El artículo de Nelson Manuel Alvarado Sánchez sobre la reorganización de la Provincia Franciscana de la Santísima Trinidad de Chile, concluye el dossier. Al igual que Gallardo, la periodización escogida llega al siglo XX y recorre los poco más de sesenta años que transcurren entre 1872 y 1935, para dar cuenta de las reformas que se implementaron en aquella orden religiosa, en un contexto de disputa entre católicos, liberales y socialistas. En este sentido, señala Alvarado Sánchez, la adecuación pastoral de la Provincia Franciscana de la Santísima Trinidad debió enfrentar un doble esfuerzo: mantener estructuras y una tradición de más de tres siglos en ese espacio, al mismo tiempo que alcanzar una rápida renovación. En el estudio se observa que a partir de la década de 1860 se da un proceso general de reforma y restablecimiento de la vida y disciplina conventual para todas las presencias franciscanas del espacio andino que incluía, además de Chile, a Perú, Ecuador, Colombia y Venezuela. En el caso de la provincia estudiada por el autor, señala que la normalización se dio en forma paulatina entre inicios de la década de 1870 y mediados de la de 1880. Estatutos jurídicos, cartas pastorales y bulas papales unificaron los gobiernos, facultades, estructuras y constituciones generales de la orden, lo que permitió a la provincia analizada cierta estabilidad institucional y un plan de acción que resultó efectivo. La prensa franciscana y un conjunto importante de obras sociales tales como escuelas, instituciones en favor de los obreros o patronatos, fueron sostenidas o impulsadas en conjunto con comunidades de laicos y vigorizaron no solo las estructuras de la orden, sino también el catolicismo y sus instituciones en el Chile de cambio de siglo.

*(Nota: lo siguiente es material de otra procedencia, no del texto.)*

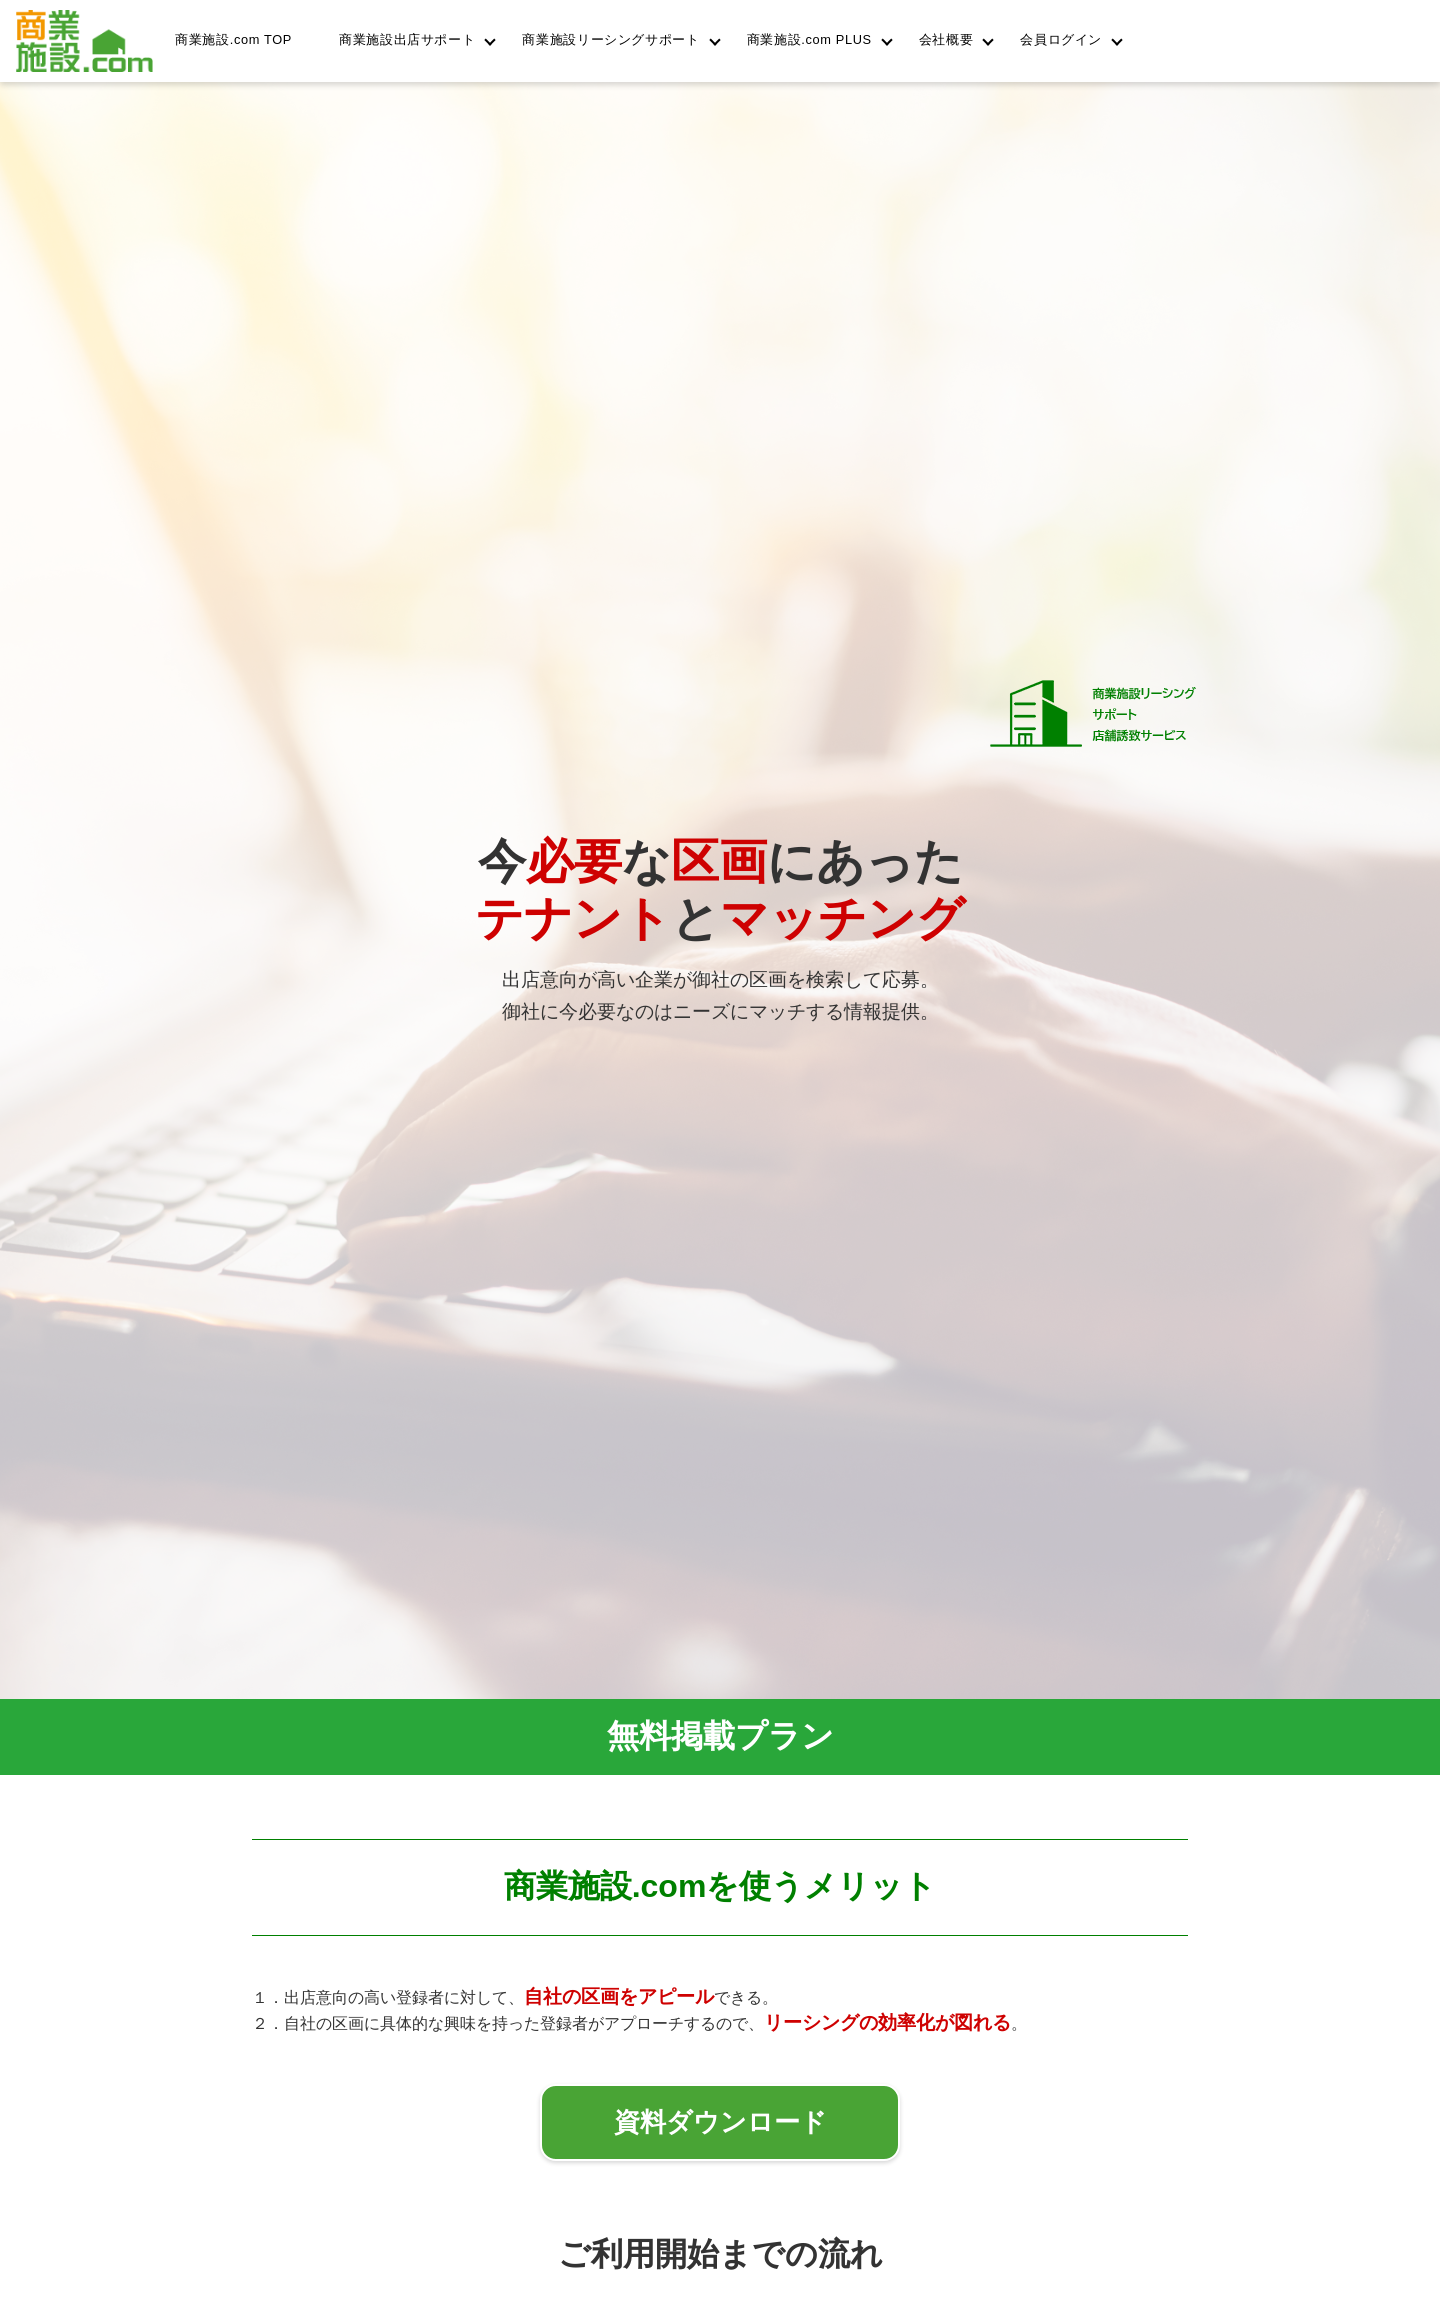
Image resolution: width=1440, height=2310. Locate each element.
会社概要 (946, 39)
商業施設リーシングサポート (610, 39)
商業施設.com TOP (233, 39)
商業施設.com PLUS (809, 39)
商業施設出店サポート (407, 39)
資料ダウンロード (720, 2122)
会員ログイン (1061, 39)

En sintonía con el resto de los trabajos del dossier, Alvarado Sánchez observa que la reforma y la renovación que se dio en esta estructura tuvo un carácter multidireccional: con influencias «de arriba abajo y de Roma a la Provincia», pero también desde «abajo hacia arriba», donde frailes y laicos asociados hicieron dialogar sus inquietudes, obras y reflexiones con las propuestas papales.
Con todo, más allá de los cuatro trabajos presentados, esperamos que este dossier contribuya en los debates sobre los núcleos temáticos planteados y sea una fuente de visita para continuar indagando estos problemas, fortaleciendo los estudios comparativos y las redes entre investigadores e investigadoras de América Latina. Finalmente, quisiéramos agradecer a los autores, por sus importantes contribuciones, a los evaluadores externos, por sus observaciones y comentarios a los trabajos, y al comité editorial de la revista Humanidades, por el espacio concedido para nuestra propuesta de dossier.